How Often Do I Backup my Log?

  • Comments posted to this topic are about the item How Often Do I Backup my Log?

  • Good editorial. Excellent article.

    Fortunately, in my day to day life database backups and recovery have never been my responsibility (at least not since before I started using SQL Server in 1999 - newbie to some, old hand to others, ridiculous to all). Having said that, I think that this is such a fundamental that we all should have (at least) a reasonable knowledge. Of course, a DBA should understand this in depth (otherwise you will have Jeff to deal with).

    This editorial is one of the few that comes across as not so much as a question to debate but a stern steering. Given what is said, I for one totally understand that.

    Gaz

    -- Stop your grinnin' and drop your linen...they're everywhere!!!

  • “The maximum amount of data that can be lost in the case of a disaster”

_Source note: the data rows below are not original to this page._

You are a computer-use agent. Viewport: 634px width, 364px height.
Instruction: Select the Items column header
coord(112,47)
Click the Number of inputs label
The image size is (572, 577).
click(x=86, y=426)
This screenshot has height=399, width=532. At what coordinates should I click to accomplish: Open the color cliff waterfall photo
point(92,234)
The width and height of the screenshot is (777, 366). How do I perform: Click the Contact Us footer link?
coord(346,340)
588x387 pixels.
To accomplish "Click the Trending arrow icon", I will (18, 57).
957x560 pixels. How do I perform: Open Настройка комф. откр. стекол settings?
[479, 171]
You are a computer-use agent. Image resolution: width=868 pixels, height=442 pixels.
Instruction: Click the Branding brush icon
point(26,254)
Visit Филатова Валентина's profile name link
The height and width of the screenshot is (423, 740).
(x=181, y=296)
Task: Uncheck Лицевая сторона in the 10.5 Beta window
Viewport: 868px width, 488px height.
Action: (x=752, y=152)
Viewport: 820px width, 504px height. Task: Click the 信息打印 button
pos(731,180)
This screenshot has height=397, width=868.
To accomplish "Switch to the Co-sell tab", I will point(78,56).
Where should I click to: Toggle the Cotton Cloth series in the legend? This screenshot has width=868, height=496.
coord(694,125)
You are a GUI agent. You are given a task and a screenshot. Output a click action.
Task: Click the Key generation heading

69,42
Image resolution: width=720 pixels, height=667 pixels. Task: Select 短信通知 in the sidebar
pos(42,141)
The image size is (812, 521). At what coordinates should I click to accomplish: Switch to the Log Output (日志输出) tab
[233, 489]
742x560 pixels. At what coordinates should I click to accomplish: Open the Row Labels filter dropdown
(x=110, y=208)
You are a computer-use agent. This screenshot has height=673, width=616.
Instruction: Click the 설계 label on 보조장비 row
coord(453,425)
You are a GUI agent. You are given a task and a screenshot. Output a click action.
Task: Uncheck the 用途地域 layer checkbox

    This statement may need a bit of an update, or an clause that assumes your only recovery option is via your log backups. If you are using 2012 HA or have replicated storage to your disaster system then your data loss may be lower, possibly seconds of loss.

  • How much data loss can you tolerate? That has been the question forever. It doesn't matter what platform I worked on, backup frequency and recovery options always boiled down to that one question. It makes it so much easier to determine backup and restore strategy when that question is answered.

    Don't assume it will be none. There are systems/applications that can tolerate some data loss because the data can be re-entered or retrieved from some base document.

    Getting yelled at has never been a concern for me. I always contact the user community and together we determine backup strategy. They sign off on it and are aware of any potential data loss and how to respond.

    Tom

  • EricEyster (2/12/2014)


    This statement may need a bit of an update, or an clause that assumes your only recovery option is via your log backups. If you are using 2012 HA or have replicated storage to your disaster system then your data loss may be lower, possibly seconds of loss.

    Depends on the kind of disaster. Neither option you mention offer much protection against the 'oops, did I just drop that table on production?'. Depending on where the servers are situated, they may or may not offer protection against a complete loss of a building, or a data center or a city (floods, power outages, seismic events, tornado, hurricane, etc)

    I would say, especially if you have some form of HA, your log backup frequency should be determined by maximum amount of data loss tolerable, as if you're resorting to backups in that situation then every other HA option implemented has already failed.

    Gail Shaw
    Microsoft Certified Master: SQL Server, MVP, M.Sc (Comp Sci)
    SQL In The Wild: Discussions on DB performance with occasional diversions into recoverability

    We walk in the dark places no others will enter
    We stand on the bridge and no one may pass
  • As Gail mentioned, disasters vary. It's easy to think of HA as protecting you from disaster, but it doesn't. Don't conflate the idea of HA with DR. They are separate.

  • "Tolerance for being yelled at" is a great way to put it. I can't think of a better one.

    If the data is financial transactions, event registrations, or something else where every record dropped adds an extra person or company you are going to be dealing with during recovery, you might want to be stashing a separate log of that information somewhere else as well.

  • Steve Jones - SSC Editor (2/12/2014)


    As Gail mentioned, disasters vary. It's easy to think of HA as protecting you from disaster, but it doesn't. Don't conflate the idea of HA with DR. They are separate.

    Thanks for making that point Steve. HA <> DR

    Jason...AKA CirqueDeSQLeil
    _______________________________________________
    I have given a name to my pain...MCM SQL Server, MVP
    SQL RNNR
    Posting Performance Based Questions - Gail Shaw[/url]
    Learn Extended Events

  • Steve Jones - SSC Editor (2/12/2014)


    As Gail mentioned, disasters vary. It's easy to think of HA as protecting you from disaster, but it doesn't. Don't conflate the idea of HA with DR. They are separate.

    Oh how true. I can tell you from experience that if a developer runs a script that truncates most of the main tables in production, HA and SAN replication does not protect you. And when I asked how often the transaction logs were backed up, I got the most wonderful answer, "What do you mean?"!!

  • Another question to always keep in mind is how long is do you want to keep the tran log/differential backups.

    If you have a business that is doing a hundred new sales/transactions/entries per hour and someone does a mass delete that you know about twenty-five minutes later then you want to get as close as possible before the delete.

    But if someone purged last year's record by mistake and you discover it two days later are you going to want to do a PIT recovery to two days ago and lose all the the current data?

    Or are you going to do a parallel DB restore and find a way to move the old data across? And if it is a delivered app/db can you do that? That needs to be built in as part of DR planning process.



    ----------------
    Jim P.

    A little bit of this and a little byte of that can cause bloatware.